Player: In 1974 the New York Mets picked catcher Ned Yost in the secondary June draft. After three unimpressive years in the minors including two with sub-.200 batting averages he was picked up by Milwaukee in the minor league rule 5 draft. He made the Brewers roster in 1980 but played in just three of the first 18 games and was sent back down to AAA. He returned in September and received enough playing time to finish with an odious .161/.161/.161 stat line in 31 at bats.

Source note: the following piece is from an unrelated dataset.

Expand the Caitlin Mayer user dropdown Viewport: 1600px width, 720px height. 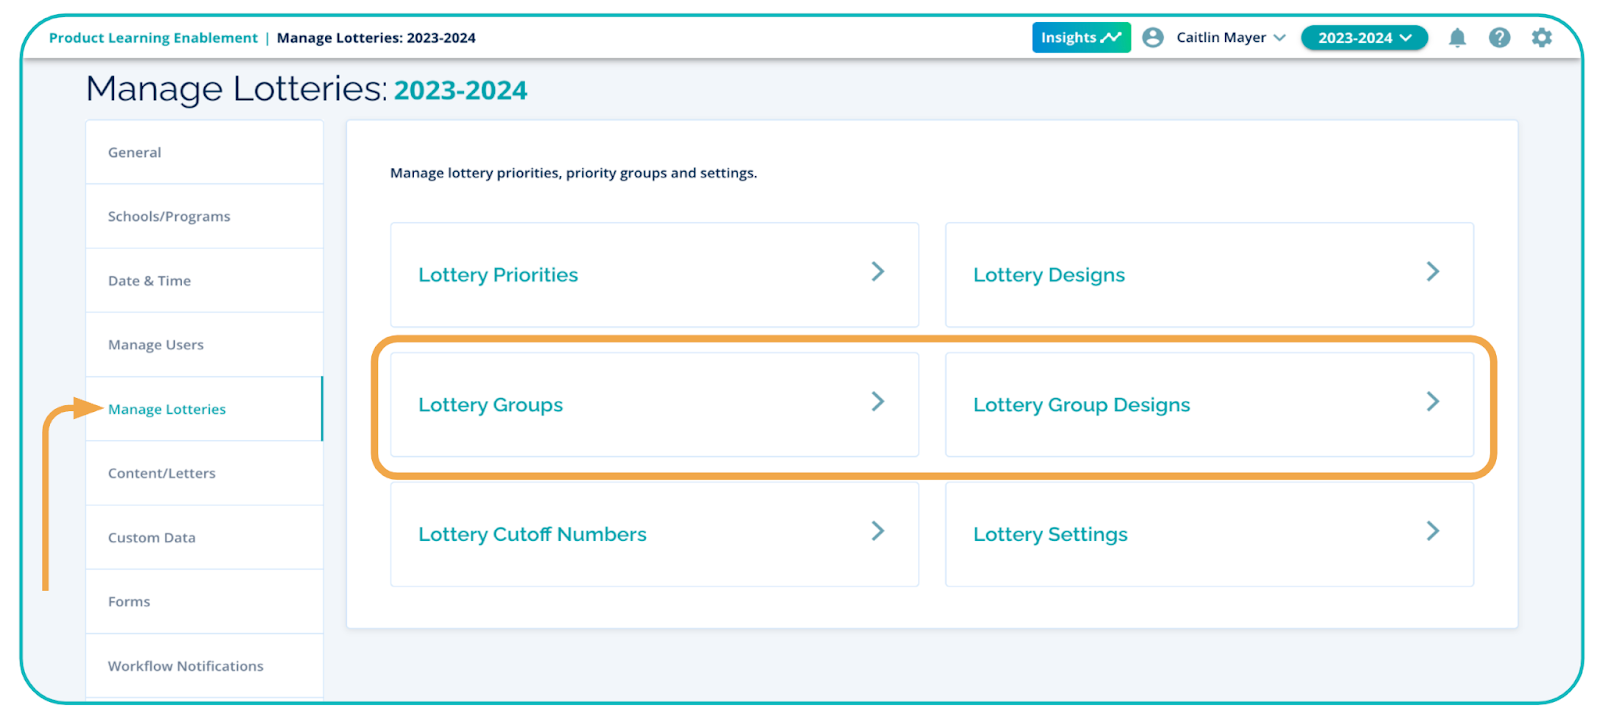(x=1231, y=38)
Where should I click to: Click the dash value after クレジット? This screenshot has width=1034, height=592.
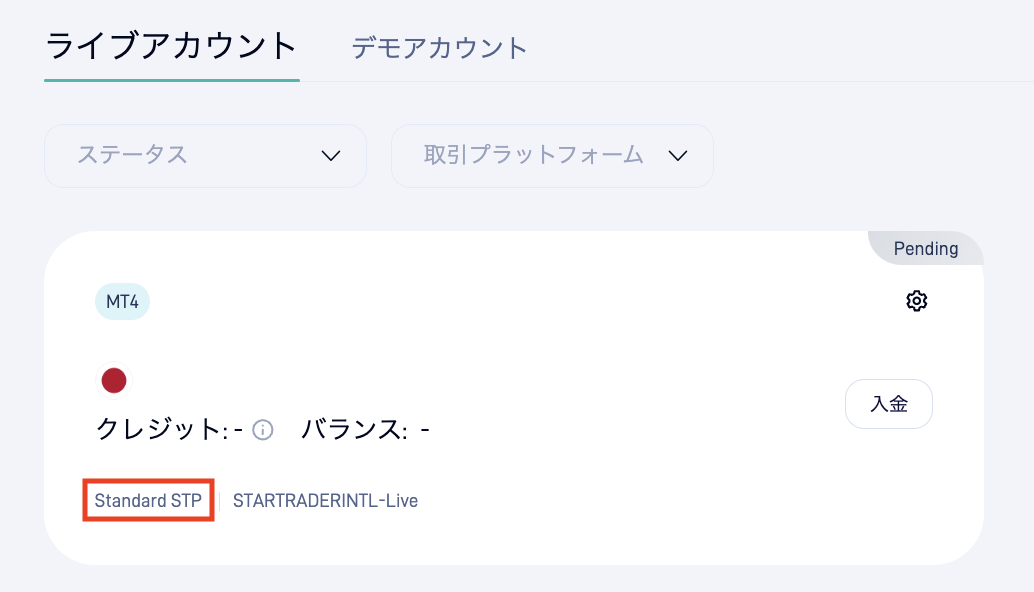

Yost was regarded s a good defensive catcher and was on the '81 squad all year. He served as Milwaukee's number three catcher behind Ted Simmons and Charlie Moore. If you didn't have a program you probably didn't know Yost was on the team. He only played in 18 games with 27 at bats but he did show some unexpected power hitting three homers in the limited time. He was given more action in '82, coming to bat 107 times with a .276/.324/.429 line for the pennant winning Brewers. He walked in his only postseason appearance in the lopsided Game 6 loss to the Cardinals.
When the Brewers moved Moore permanently to RF it opened the door for Yost to be the #2 catcher. He started 57 games in '83 but responded with an unimpressive .224 average and a 67 OPS+. He was then traded to the Rangers with a minor leaguer for Jim Sundberg. Yost split catching duties with Donnie Scott in Texas. Neither one was effective with Yost posting a meager .182/.201/.273 line in 251 plate appearances. Released by the Rangers the next spring he caught on with the Expos organization. He spent all but a handful of games in '85 at AAA and had two hits in eleven at bats.
Yost spent two years playing in the minors for the Braves organization before starting his coaching career. He retired with a career .212/.237/.329 stat line in six seasons of play.
Flipside: In 1974, the secondary June draft was for players from junior and community colleges. Yost spent one year at Chabot College which has produced 14 major leaguers.
Oddball: Yost was released on April Fools Day two years in a row- Texas in '85 and Montreal in '86. Seems like a cruel day to give somebody the pink slip.
History: Yost made it to the big leagues on the strength of his defensive reputation. He was agile and blessed with a strong arm but he struggled to get the ball off quickly. For his career he threw out only 16% of would be base stealers. Along with his poor bat, he was unable to stick in the majors long and he was done playing by age 30.
He managed the Brewers for six years and has been at the wheel for the Royals the last three seasons.